History of Lowell, Massachusetts - Beginnings of Lowell

Beginnings of Lowell

With the War of 1812 over, British goods again returned to the American markets. Wanting to protect the fledgling American textile industry, F.C. Lowell went to Washington, D.C. to lobby for a protective tariff on finished cloth. In spite of all his success, Lowell died the following year in 1817 at age 42. He left the very wealthy Boston Manufacturing Company to Patrick T. Jackson. By 1820, the Company was searching the Merrimack River for a suitable location for their new operation, but were struggling. Eventually, business associate Ezra Worthen reminded Paul Moody about the Pawtucket Canal, and in 1821 the Boston Manufacturing Company bought the properties of "Proprietors of Locks and Canals." The canal was deepened, the number of locks was decreased to three and a dam was built at the top of the falls to improve the flow into the canal. A sizable amount of farmland was bought in East Chelmsford, and in 1822 The Boston Manufacturing Company spun off the Merrimack Manufacturing Company The company officers were Warren Dutton as President, Ezra Worthen as Superintendent, Kirk Boott as Agent and Treasurer (since Jackson needed to remain in Waltham), Appleton, Jackson, Moody, and others.

When the investors first visited East Chelmsford, the population within Lowell's current borders was approximately 250 and consisted mostly of farmers. Thousands of employees, mostly young women, were recruited from all over New England to work in new textile mills. These women were to be model citizens, unlike the working underclass in England. They lived in company owned boarding houses. They went to cultural events, attended classes, and read books. In 1840, some of the mill girls even began writing and publishing literary magazines, including the Lowell Offering.
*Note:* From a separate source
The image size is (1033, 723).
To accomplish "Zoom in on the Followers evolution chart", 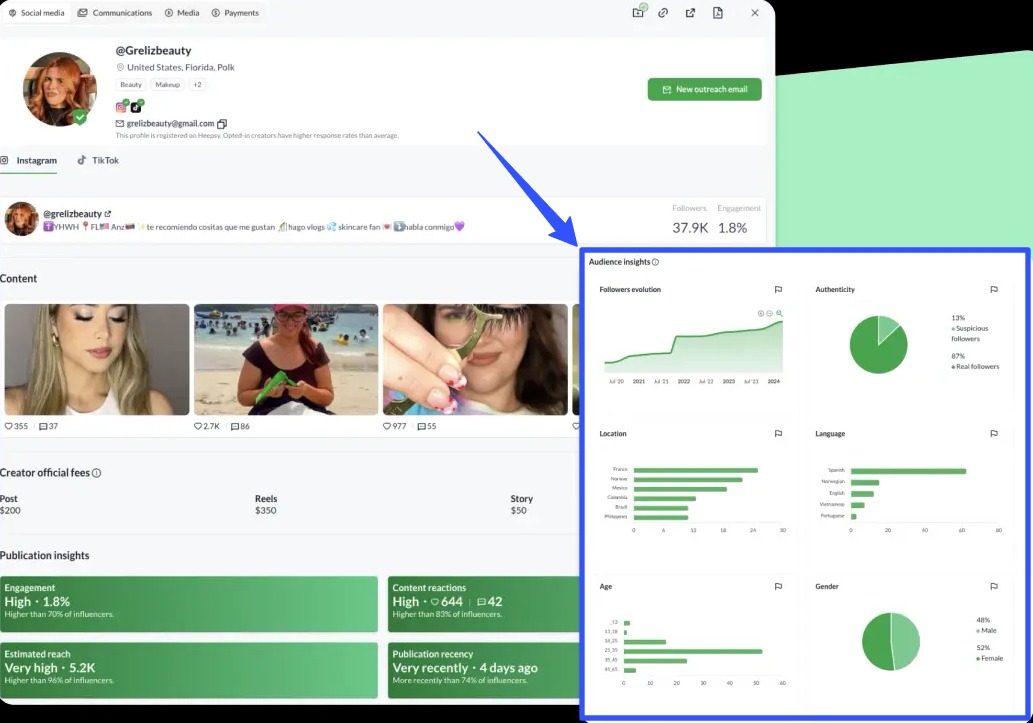I will pyautogui.click(x=760, y=313).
In addition to the mill girls, Yankee workmen and Irishmen from Charlestown came to dig the canals. They widened the Pawtucket Canal and dug the Merrimack Canal, Lowell's first power canal. The Merrimack Canal, which ran from the Pawtucket Canal just above Swamp Locks to the Merrimack River, delivered almost all of the 32 foot drop (head) of the Pawtucket Falls to the level of the Merrimack Mills. The Irish settled outside the center of the planned town in what became known as the 'Paddy Camps' - today's Acre neighborhood. St. Patrick's Church, one of the earliest Catholic churches north of Boston was established there a few years later in 1831. The Merrimack Manufacturing Company's first mill was operational on September 1, 1823 and a church and school were founded the following year. In 1825, "Proprietors of Locks and Canals" separated from the Merrimack Manufacturing Company, allowing it to lease water power back to the Merrimack Company, as well as other ventures. Kirk Boott was also the agent of this company. The Lowell Machine Shop opened that same year, led by Moody, who had moved from Waltham in 1823. On March 1, 1826, Lowell was incorporated as a town with a population of 2,500.

The selling of hydropower and land to other companies led to an explosion in manufacturing in Lowell :

  • 1825: Hamilton Manufacturing Company, Hamilton Canal
  • 1828: Appleton Company, Lowell Company, Lowell Canal
  • 1830: Middlesex Company
  • 1831: Suffolk Company, Tremont Company, Lawrence Company, Lawrence Canal, Western Canal
  • 1835: Boott Mills, Eastern Canal
  • 1839: Massachusetts Mills
  • 1844: Prescott Mills were founded, and bought by the Massachusetts Mills in 1845.
  • 1847: On Thanksgiving Day, the Northern Canal and Moody Street Feeder opened, increasing water power available to the corporations.